● DESCRIPTION OF THE TASK:
Give every row from the line containing "This screenshot has" through the last row, inclusive, as a JSON list of strings with one string per line, skipping blank lines and leaving out the pictures.

● INFORMATION GIVEN:
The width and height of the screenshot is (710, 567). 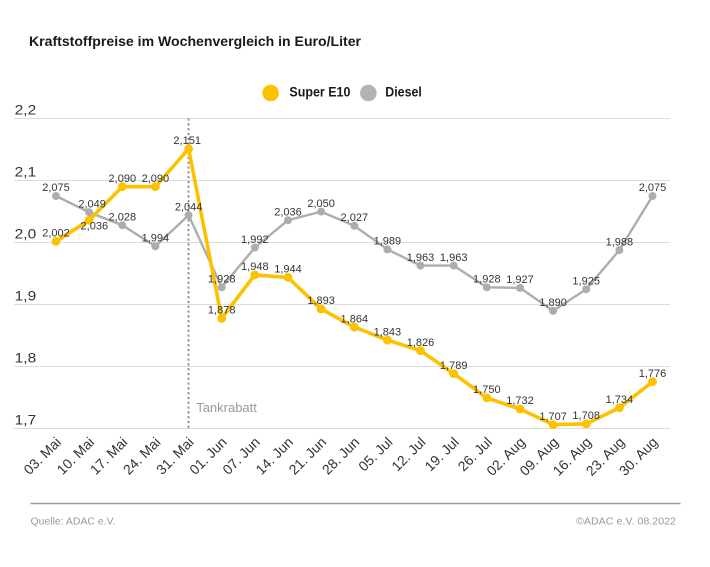 What do you see at coordinates (520, 401) in the screenshot?
I see `svg-text: 1,732` at bounding box center [520, 401].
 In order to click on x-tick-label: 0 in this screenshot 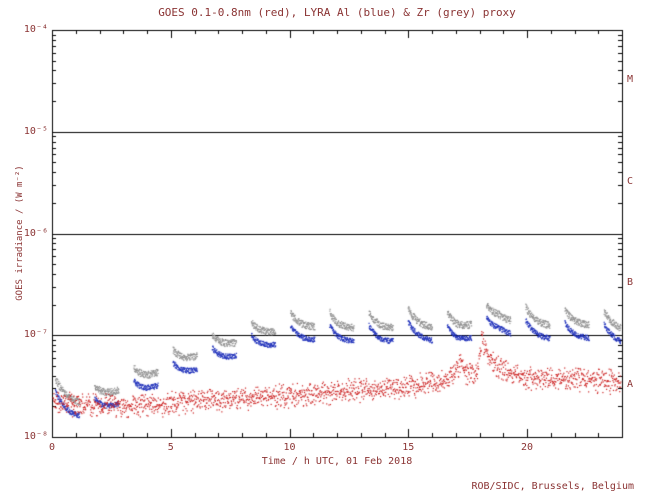, I will do `click(52, 448)`.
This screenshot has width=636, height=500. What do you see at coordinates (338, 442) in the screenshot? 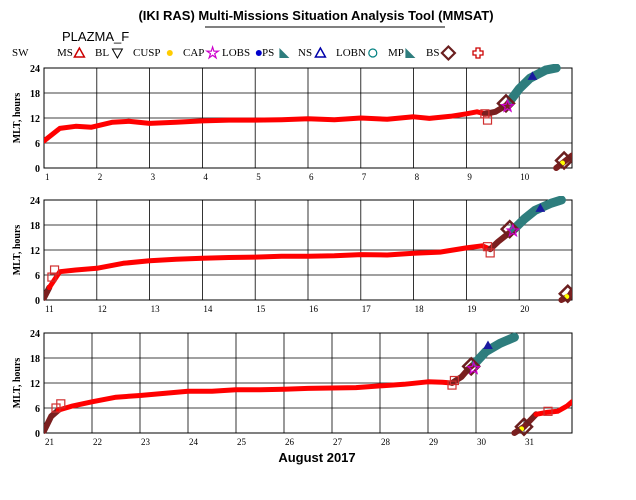
I see `x-tick-label: 27` at bounding box center [338, 442].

● EXERCISE SOLUTION:
[
  "This screenshot has width=636, height=500. What do you see at coordinates (338, 442) in the screenshot? ",
  "I see `x-tick-label: 27` at bounding box center [338, 442]."
]